I can: zero, but that's because at level 1 you aren't going to prepare more than 3 magic missile  and those few slots are precious; and if you are going to prepare it only once, I think it's best not to prepare it at all. OTOH the spell is more useful for a Sorcerer because of the different spellcasting.

I think the spell would be more versatile therefore useful at this 1st level if it allowed to target objects. In that case, you could do much more than just a little damage, you could use it to cut a rope (whatever it held), destroy a handle, jam a lock, sunder a weapon, break a potion or something similar, but eventually once you get more missiles per spell it would become pretty broken.


----------



## Li Shenron

dcollins said:
			
		

> Say you have a Wizard of about 3rd level...




Ok, I haven't noticed that we're already at 3rd level!


----------



## dcollins

Thanks for your responses, everyone.

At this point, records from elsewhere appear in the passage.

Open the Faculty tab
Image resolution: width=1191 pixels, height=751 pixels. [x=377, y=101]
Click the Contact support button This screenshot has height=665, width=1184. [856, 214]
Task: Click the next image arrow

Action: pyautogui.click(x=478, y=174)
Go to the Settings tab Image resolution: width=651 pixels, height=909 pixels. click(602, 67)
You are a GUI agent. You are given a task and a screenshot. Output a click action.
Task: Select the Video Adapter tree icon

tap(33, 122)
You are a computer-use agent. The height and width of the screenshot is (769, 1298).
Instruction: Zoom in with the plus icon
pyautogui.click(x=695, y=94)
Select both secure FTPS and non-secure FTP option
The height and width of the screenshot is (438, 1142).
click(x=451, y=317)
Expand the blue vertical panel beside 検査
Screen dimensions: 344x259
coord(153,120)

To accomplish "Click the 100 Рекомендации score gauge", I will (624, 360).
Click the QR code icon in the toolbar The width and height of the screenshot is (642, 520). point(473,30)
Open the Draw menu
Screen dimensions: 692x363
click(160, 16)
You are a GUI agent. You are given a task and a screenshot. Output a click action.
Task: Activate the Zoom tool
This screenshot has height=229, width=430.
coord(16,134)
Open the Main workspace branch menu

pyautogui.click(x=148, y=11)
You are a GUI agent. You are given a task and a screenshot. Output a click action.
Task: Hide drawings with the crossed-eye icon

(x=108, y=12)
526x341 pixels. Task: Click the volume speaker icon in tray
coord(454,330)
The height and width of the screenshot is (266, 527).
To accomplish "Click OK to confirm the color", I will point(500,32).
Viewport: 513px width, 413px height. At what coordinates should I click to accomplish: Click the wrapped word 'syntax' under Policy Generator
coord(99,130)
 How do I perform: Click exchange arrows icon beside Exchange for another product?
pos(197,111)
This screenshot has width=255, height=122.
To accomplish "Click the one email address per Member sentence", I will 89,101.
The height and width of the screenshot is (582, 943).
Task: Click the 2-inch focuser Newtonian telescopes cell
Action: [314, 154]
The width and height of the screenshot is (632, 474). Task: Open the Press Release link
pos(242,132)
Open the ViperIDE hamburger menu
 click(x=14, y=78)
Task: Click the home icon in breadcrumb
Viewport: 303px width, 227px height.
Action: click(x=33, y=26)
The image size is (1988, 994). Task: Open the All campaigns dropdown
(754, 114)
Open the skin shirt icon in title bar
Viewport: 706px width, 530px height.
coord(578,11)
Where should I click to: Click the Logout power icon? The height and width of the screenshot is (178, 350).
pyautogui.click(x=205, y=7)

Here's the current ordered results (within 50% of top in bold):

*
62	Magic Missile
61	Mage Armor
38	Shield
33	Identify*
28	Sleep
21	Grease
21	Ray of Enfeeblement
20	Charm Person
20	Color Spray
20	Comprehend Languages
18	Feather Fall
16	Enlarge Person
16	Expeditious Retreat
13	Obscuring Mist
13	Protection from Chaos/Evil/Good/Law
11	True Strike
9	Endure Elements
7	Burning Hands
7	Summon Monster I
6	Unseen Servant
5	Alarm
5	Disguise Self
5	Magic Weapon
5	Shocking Grasp
4	Detect Secret Doors
4	Hold Portal
4	Jump
3	Animate Rope
3	Mount
3	Silent Image
3	Ventriloquism
2	Chill Touch
2	Detect Undead
1	Cause Fear
1	Erase
1	Floating Disk
0	Hypnotism
0	Magic Aura
0	Reduce Person


----------



## Patryn of Elvenshae

Anyone who picked Identify didn't read the question.


----------



## dcollins

Yes, I'm sort of surprised by that myself.


----------



## Silveras

I have to say that Mage Armor, Magic Missile, and Sleep are my choices. My reasons have been stated before, but to reiterate: 

Mage Armor: long duration good defense for general use. 
Magic Missile: For those occasions when you just can't let yourself miss. 
Sleep: Nice, "safe" area-effect

Also, I agree that for most other things, the Wizard should be scribing scrolls as fast as s/he can.


----------



## argo

re: magic missle.  While this may be a great choice at mid and high levels where you can afford to spend all your first (and maybe secod) level slots on it it is much less usefull at low levels.  One magic missle most likely won't put an enemy down nor will it likely turn the tide of a battle, you are probably better off picking a spell that has at least a chance of incapicating an enemy or else gives the fighter some advantage over the half-dozen goblins he is facing.

At any rate, my picks:
Mage Armor: unless you expect no combat whatsoever (or have bracers) you want this spell

Color Spray: this spell can incapicate enemies long enough for you to make your get-away or, if you have a good plan, can set them up for the fighter to take down.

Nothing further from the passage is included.